[Pixel coordinate grounding data]
[Start of Attachment]

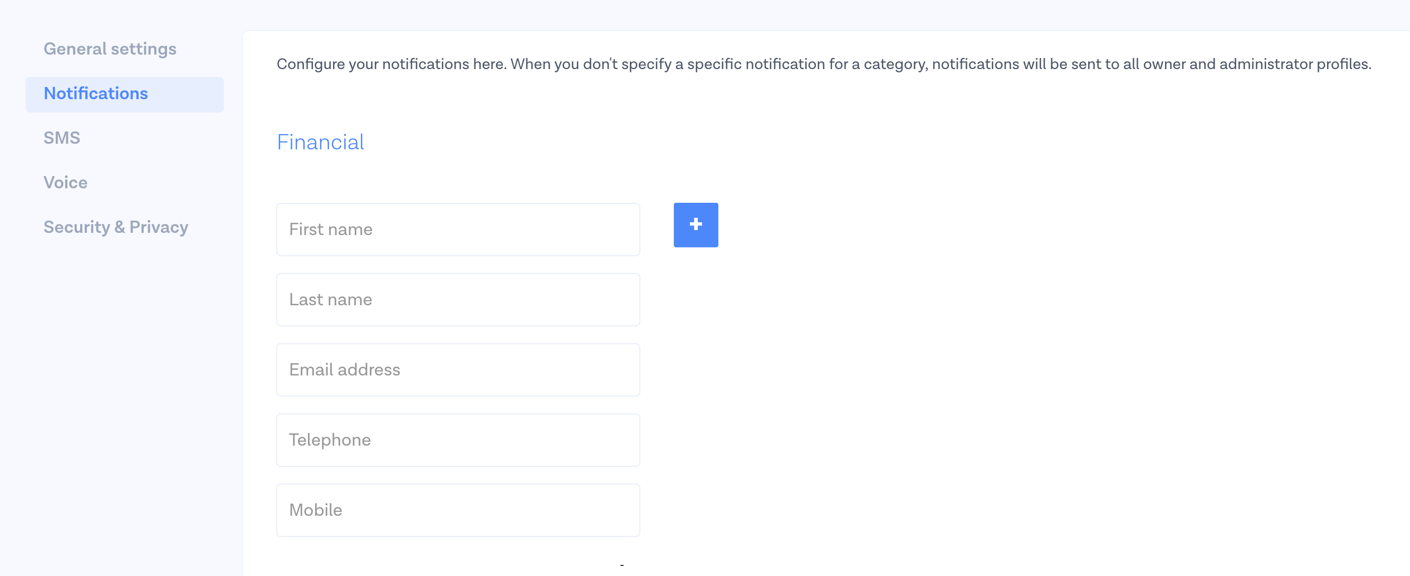Click the First name input field

(x=458, y=230)
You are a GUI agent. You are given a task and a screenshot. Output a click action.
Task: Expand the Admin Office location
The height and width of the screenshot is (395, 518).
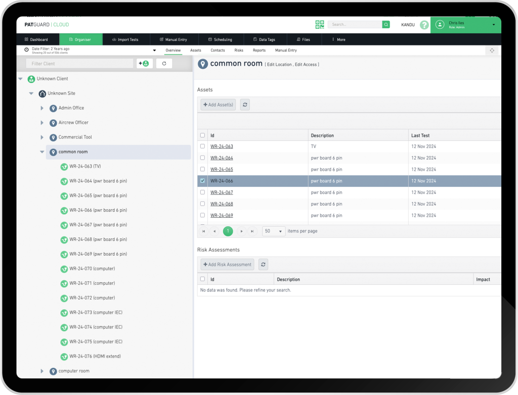[42, 108]
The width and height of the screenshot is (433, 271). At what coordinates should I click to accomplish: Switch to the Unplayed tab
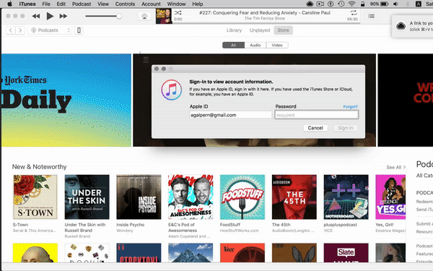click(x=260, y=30)
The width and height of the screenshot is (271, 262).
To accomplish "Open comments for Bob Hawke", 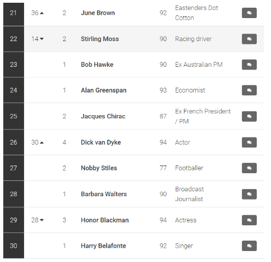I will coord(249,65).
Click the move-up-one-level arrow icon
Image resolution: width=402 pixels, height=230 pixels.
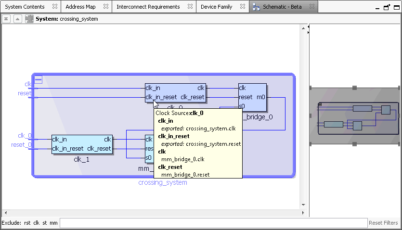[17, 19]
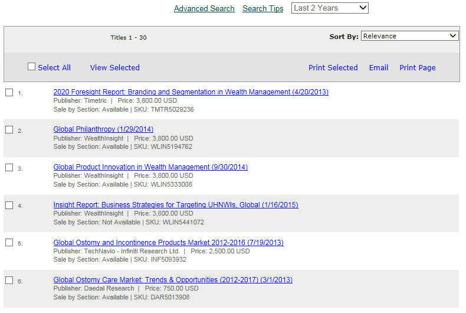Click Print Selected
Viewport: 466px width, 313px height.
[333, 68]
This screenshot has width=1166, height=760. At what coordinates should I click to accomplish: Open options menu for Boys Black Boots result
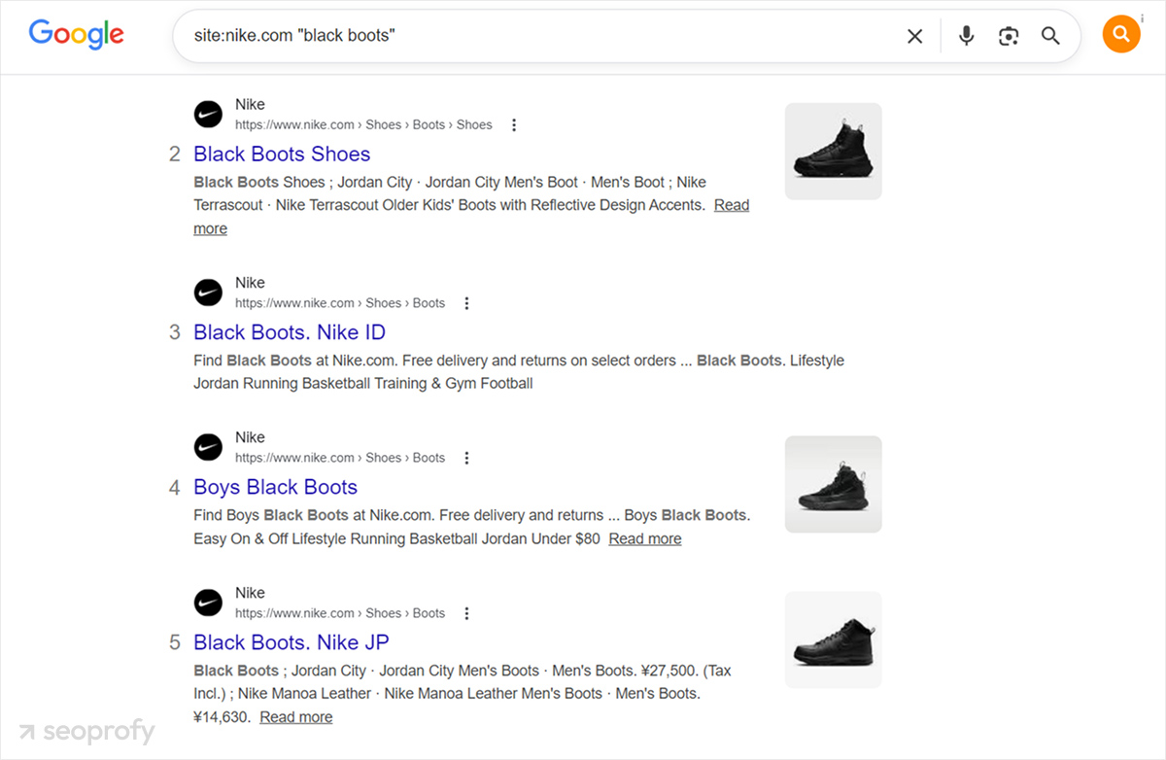coord(467,457)
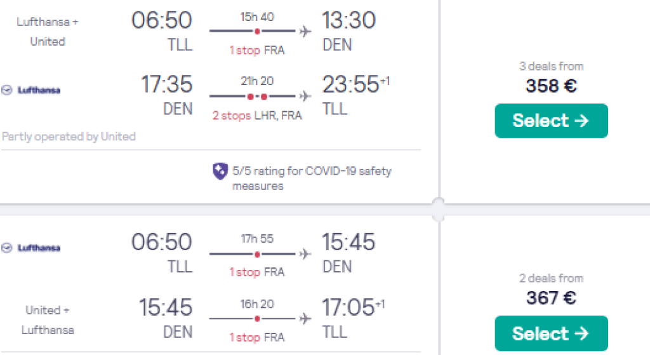Viewport: 650px width, 355px height.
Task: Click the 23:55 +1 arrival time
Action: coord(355,84)
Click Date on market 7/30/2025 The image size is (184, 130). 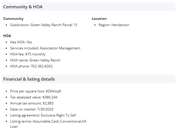32,109
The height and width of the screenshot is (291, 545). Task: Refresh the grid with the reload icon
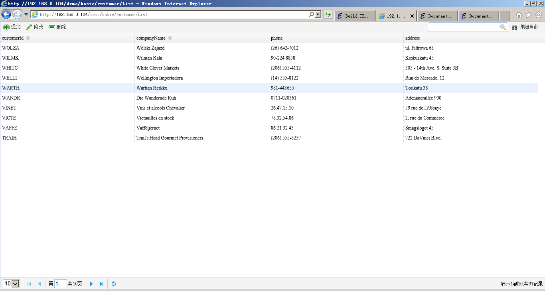(x=113, y=283)
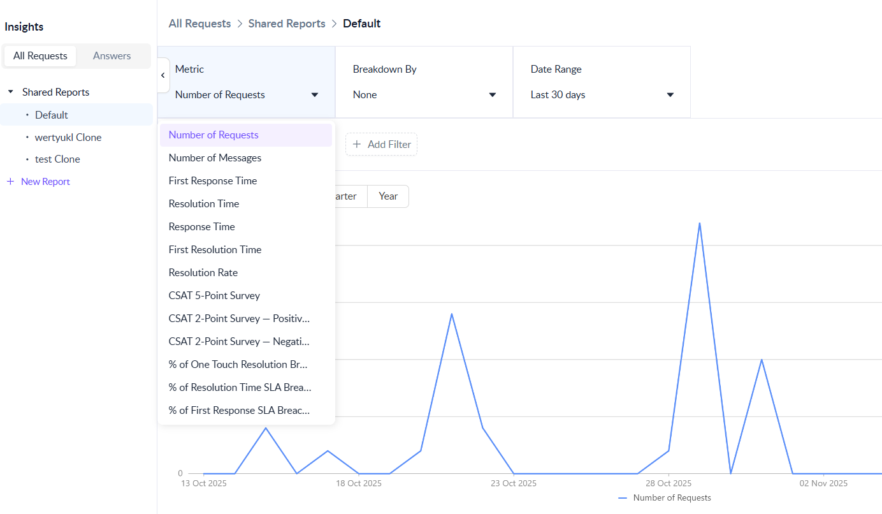882x514 pixels.
Task: Click the Add Filter button
Action: pyautogui.click(x=382, y=144)
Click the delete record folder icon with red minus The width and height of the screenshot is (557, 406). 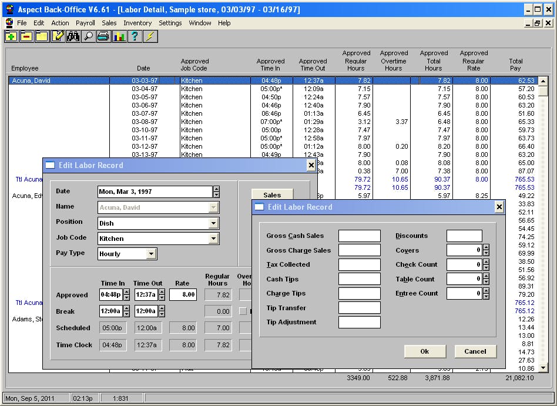[26, 36]
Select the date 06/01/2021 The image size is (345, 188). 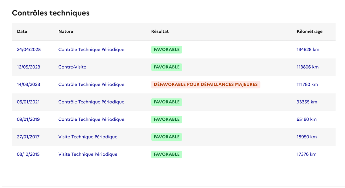click(x=28, y=102)
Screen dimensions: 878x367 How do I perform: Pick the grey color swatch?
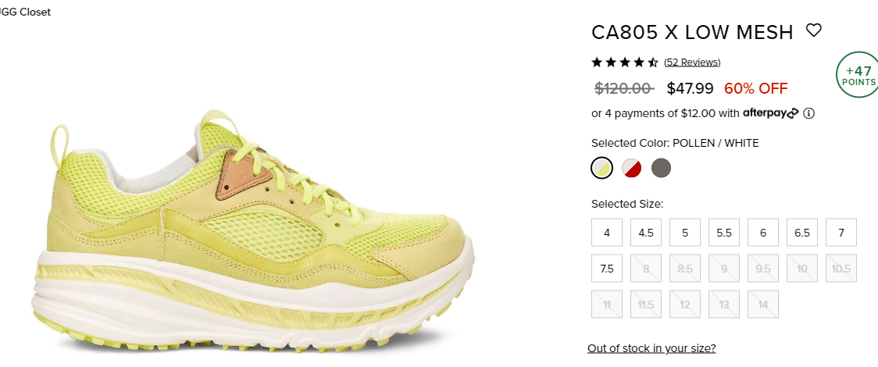coord(662,168)
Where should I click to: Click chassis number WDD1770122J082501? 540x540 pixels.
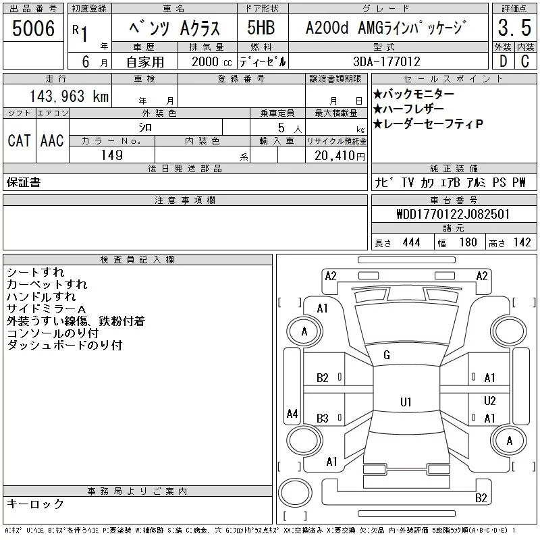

[End of Attachment]

*What is being asked*
Output only the lines above from the line that holds "You are a GUI" through the line that holds "The width and height of the screenshot is (271, 262).", both ends included, and exclude pictures.

*Written solution*
You are a GUI agent. You are given a task and a screenshot. Output a click action.
Task: Expand the Admin Office location
The height and width of the screenshot is (395, 518).
[42, 108]
The width and height of the screenshot is (433, 271). At what coordinates should I click to accomplish: Switch to the Unplayed tab
click(x=260, y=30)
The width and height of the screenshot is (271, 262).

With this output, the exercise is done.